Несчастный Самоубийца приблизился, наконец, к тому, чего желал, и… отступил. Можно ли придумать что-нибудь более насмешливо-злобное: за ним гналось то, к чему он чувствовал страстное влечение, бежало следом за ним, и теперь он убегал от него. Почему не прекратил он всего этого, не уехал в Австралию? Он снова не был мужчиною, он был просто молью, кружащейся вокруг свечки. Занят был он только этим одним, только и знал, что создавать себе страдания; жизнь он видел только через эту щель, больше он ничего не видел, но это было, может быть, не так мало. Рассматриваемая в эту щель, жизнь становилась сильной, отчетливой, требовательной.
Вошла Марта с подносом. У Самоубийцы появилось испуганное выражение на лице, и, казалось, он не дождется момента, чтобы приступить к еде.
— Я причиняю вам слишком много хлопот, — с несчастным видом сказал он.
Фрекен:
— Какой это был куст? Пока вы едите я буду следить за ним.
Он указал на шевелившийся куст.
— Надо иметь наблюдение не только за этим кустом, — сказал он, — но за целым лесом, за всей лесной опушкой, там пролегает тропинка для скота. — И он сейчас же принялся за еду. Он ел быстро и с увлечением, съел несколько горячих яиц, хлеба, вафли и масло и выпил много молока. За несколько дней он ел, вероятно, в первый раз.

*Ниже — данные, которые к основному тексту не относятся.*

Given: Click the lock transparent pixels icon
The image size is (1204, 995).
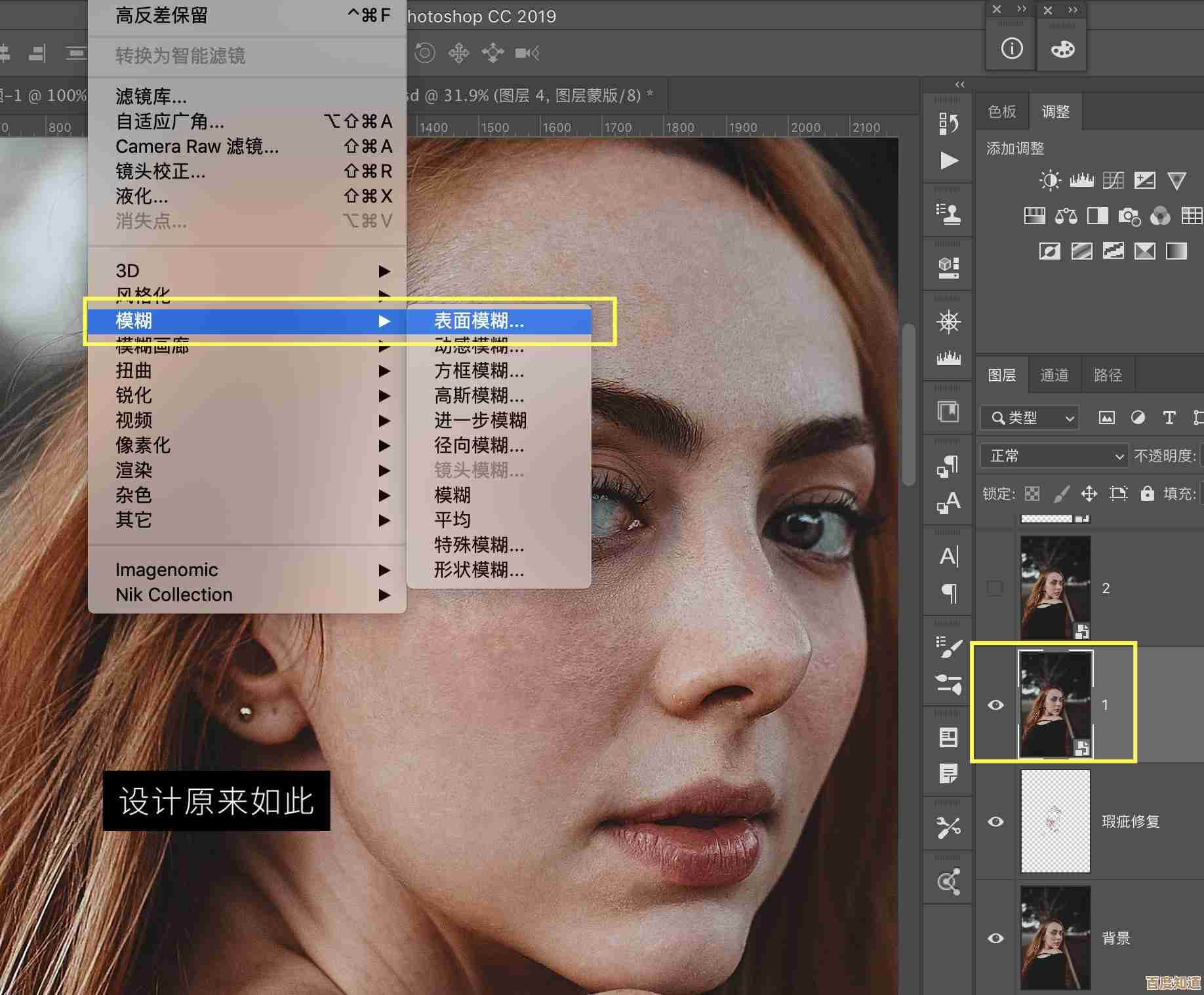Looking at the screenshot, I should pos(1033,494).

Фрекен все смотрит в окно. Конечно, она хорошо видит то, что шевелится там: она видит также, как дама оттуда маленькими шажками приближается к строениям, идет робко, немного покачиваясь: у нее перо на шляпе и на нее накинут широкий плащ, застегнутый до самого низу. Дама подходит очень близко, и фрекен не мешает ей, не без некоторого любопытства.